А я и дома бы посидел, да не на чем. Ни печи, ни припечки. Была родня — ветром развеяло. Вот воюю. Может, вывоюю людям от врага домок.
До чего же эта война ничего не бояться научила. Вот считай: голод — видали, волками выли; тиф — выжили, больше не будет; пожар — за печку считали, каждый день тапливали; грабеж — это чего уж проще; раны — как на собаке струпьев; муки от врага — так не хуже старинных великомучеников; смерть же даже смеху подобно: уж и вешано, уж и топлено, уж расстреляно по множеству раз. Бои не в счет всему этому. А живы, живы и будем.
Вот бы в родных моих местах повоевать, я бы там кой-кому судьбу бы перестроил.
В родных местах только справедливый может воевать, чтоб самых наинесчастных не умучить — за козны[98], что не так мальчонками сыгралося.
Когда знаешь, куда да за что,— не давай времени на роздых. Как кто поперек — сшибай. За тобой идут, им легче станет.
На ходу думать некогда, да и не к чему. Твердо знай — надобно. А потом, когда придем, думать станем.
Жж... жжжж...— пули. Ажно дышут они на тебя, ажно волосы пошевеливают, ажно ласковый от них ветерок.
У нас сговор будет: свою войну довоюем, на чужую не идти.
Да «думали ли», да «гадали ли»? Никто не гадал, да бог угадал. Каку надобно войну, ту и терпим.
Бывало, на кулачки выйдешь — весело, сердце играет. Была немецкая война — как во сне воевалося. Куда повернут, туда и тычешь, глаз не продирая. А вот теперь и зрячи, и желчь кипит, и сердце играет.
Командиры у нас — босячня босячней. Ни у него лошадки, ни у него корки лишней. Один бинокль с нами в различие, а так все мы — как один.
Ничего эта война на ту непохожа. Идешь через голод, через силу. Дошел — крик, стрельба, ховаются от нас в панике. Тут ворвались, всё по-нашему, и плачут, и кричат. Какой ты есть, такой и представляешься. Все понятно — и кто, и за что. Это тебе не заграница, да по чужой воле.
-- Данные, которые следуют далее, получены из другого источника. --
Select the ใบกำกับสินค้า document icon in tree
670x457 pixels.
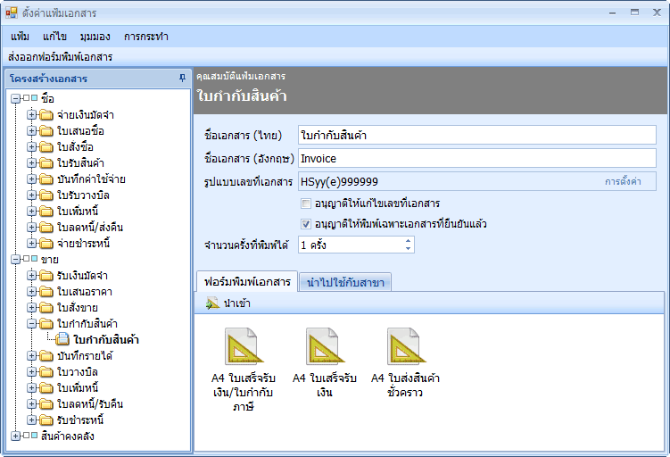point(62,339)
На той войне нас били, на этой — мы бьем. Может, мне только так сдается, а думаю, потому только мы и бьемся, что мы всех справедливей и сами за себя.
Шел я из последнего, не своими ногами, и припал к пеньку придорожному,— прощайте, братики. Даже как бы легче стало, что не идти. Тут топ, конники до меня,— сгинь!.. Я же ни с места. Ткнули они меня — я хоть бы что. Даже как бы легче стало, когда кровью сошел.
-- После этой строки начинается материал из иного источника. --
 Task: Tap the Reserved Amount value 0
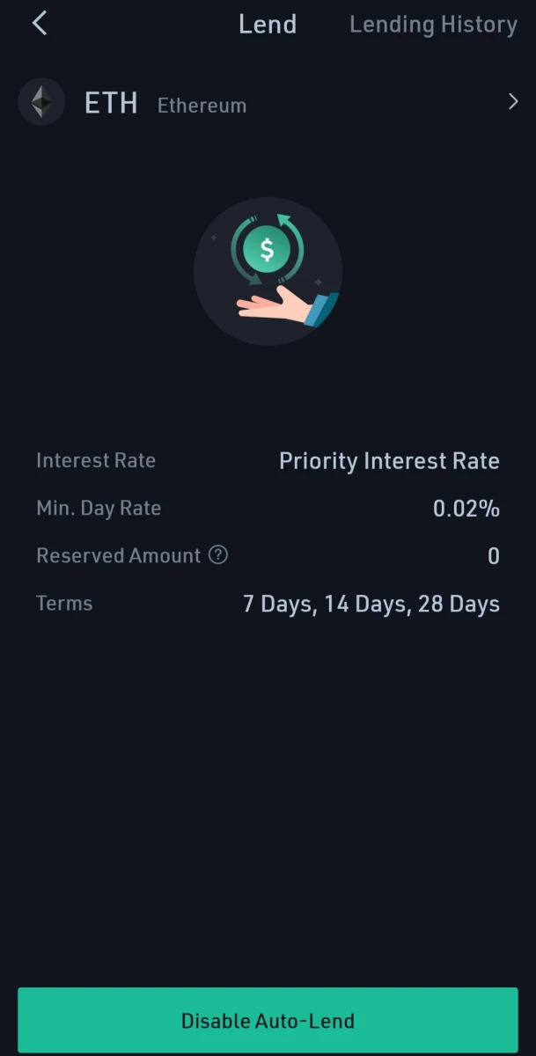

Я, говорит, с-под Москвы, всю войну под звездою красной воюю, а вы из рук в руки. Тут один вышел и все рассказал. Не из рук, говорит, мы в руки, из мук в муки. Ты, говорит, разве своей стране воин? Да ты, говорит, и войны-то не видывал. А мы вот как: немцы на нас сели — сброшено; атаманы разврату учили — скинуто; добровольцы нас в навоз головою — скончено; а если ты, товарищ, нас изменой попрекать вздумаешь,— и товарищу тютю дадено будет.